Why isn’t higher education as free as secondary education?
Do higher paying jobs really add more to the economy? Are passionate jobs really less impactful to society? Is a major’s pay really an indicator of its social benefit? How much student debt would be better aimed at humanitarian causes, few of which have as direct a relationship to GDP as it might seem?
To start with the obvious, teachers are criminally underpaid. Any last vestiges of this phenomenon’s credibility crumble in the face of professional athlete salaries. By any moral metric, the thoughtful engagement of students is better than the spectatorship of sports fanatics. And not only for educators, but also for innovators and constructioneers in any field who can be equally irreplaceable, personal passion tends to be the main drive. Care expressible in one’s work appears to play a central role in benefitting society in worthy ways, an endeavor which unfortunately today can’t humanely be strapped to the question of making good money. Encaged in the lifelong shadow of student debt, living from paycheck to paycheck is hardly being at your most impactful, and the short-term domestic growth cooked up by fossil fuel industries doesn’t say anything good about the survival of our species.

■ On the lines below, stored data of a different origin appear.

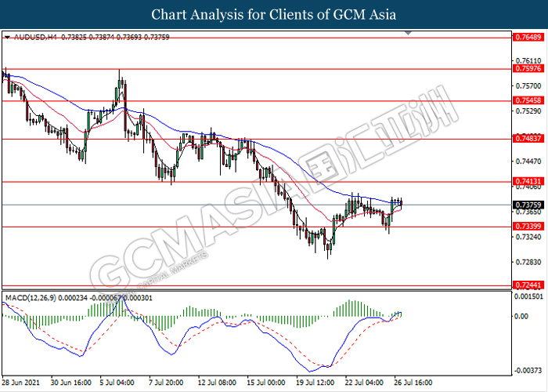Click the 12 Jul 08:00 time marker
The width and height of the screenshot is (548, 392).
tap(217, 383)

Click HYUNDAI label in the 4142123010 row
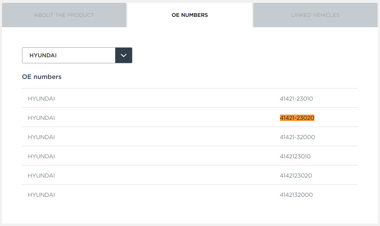coord(41,156)
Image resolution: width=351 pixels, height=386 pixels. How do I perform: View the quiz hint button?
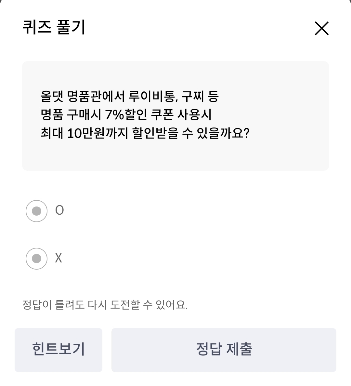(x=59, y=350)
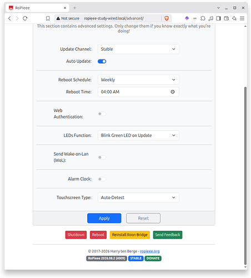The width and height of the screenshot is (251, 278).
Task: Click the clock icon in Reboot Time
Action: (173, 92)
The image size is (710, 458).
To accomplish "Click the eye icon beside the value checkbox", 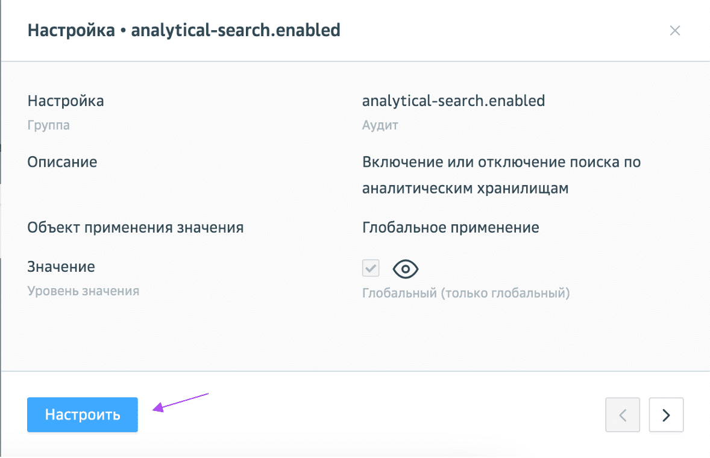I will click(x=406, y=269).
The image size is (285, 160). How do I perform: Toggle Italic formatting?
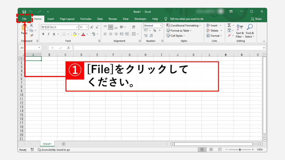[x=48, y=34]
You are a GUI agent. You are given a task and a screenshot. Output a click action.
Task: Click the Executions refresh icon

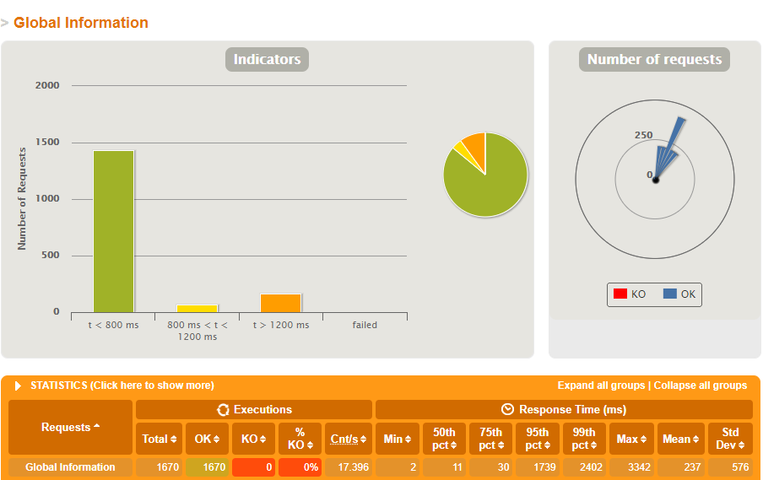click(x=223, y=410)
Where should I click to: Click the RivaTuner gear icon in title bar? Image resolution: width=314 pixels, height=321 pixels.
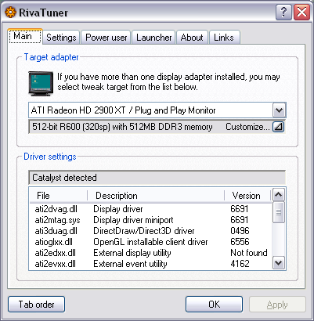click(10, 13)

Even so, peering through an immediate economic lens, 2023’s fourth quarter saw an increase rate of 3.3%: “The U.S. economy grew faster than expected in the fourth quarter amid strong consumer spending, and shrugged off dire predictions of a recession after the Federal Reserve aggressively raised interest rates, with growth for the full year coming in at 2.5%,” says Lucia Mutikani of Reuters.com. Although positively significant today, this bubble bursts upon a glimpse into our relatively recent past: the 50s and 60s saw a 4.4% expansion rate, and until 1972, the post-WWII period “brought sustained increases in the standard of living that are completely different from what we have today” (Fortune.com). Under Eisenhower, this country experienced the greatest economic growth it still ever has, even under the imminent threat of nuclear disaster. And most tuition was not only free, but subsidized. The GI Bill of 1944 sent over 8 million WWII veterans, who otherwise wouldn’t have gone to school, from 1945-1956 (Khan Academy)--an experience likely as enriching personally as it was nationally.

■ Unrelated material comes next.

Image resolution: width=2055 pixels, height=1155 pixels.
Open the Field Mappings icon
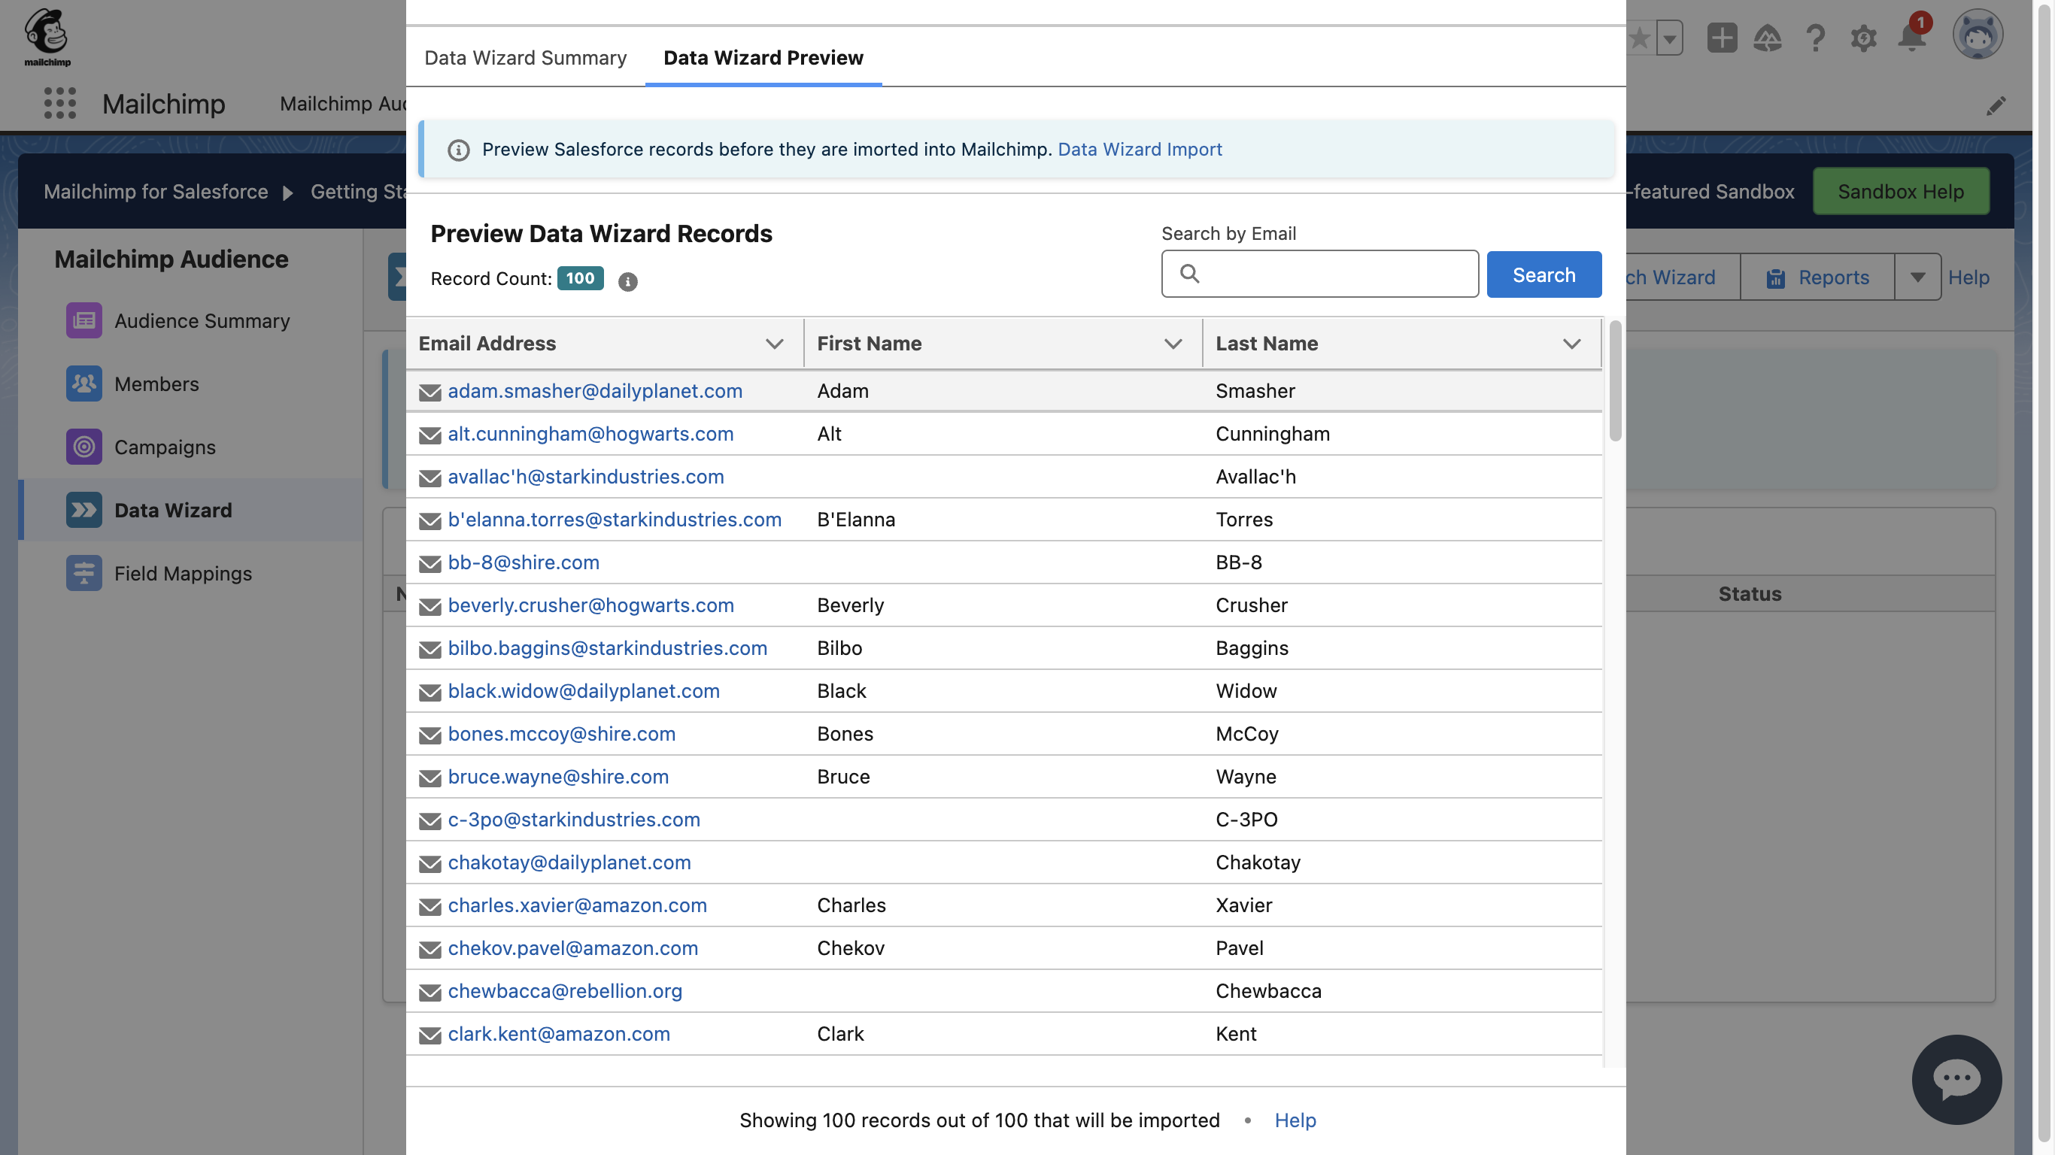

In the first place, using economic growth to justify any system of oppression is a dangerous game too often played. George Fitzhugh, the main spokesperson for southern slavery, compellingly argued that southerners provided slaves a better quality of life they’d otherwise not have because of the fact they were capital on which the US economy depended. Win-win, right? Even better, much of Hitler’s popularity resulted from the promise of a better economy, a key excuse flailed by Nazis and their sympathizers.
The US today is far richer than it was half a century ago. At the same time, compared with similarly successful economies like those of Germany and Finland–and even poorer countries like Mexico–the US emerges as the only one of the above with outlandish college tuition. Comparing rates of domestic growth along our timeline, the underlying reasoning for student debt seems to have no economic basis, leaving the floor open for more ominous prospects. Unlike businesses, individuals cannot declare bankruptcy, and the threat of losing social security looms over our heads. Despite these federal disciplinary measures, our collective path is still redeemable considering how it’s mainly legislation of the last half century which has led us so astray.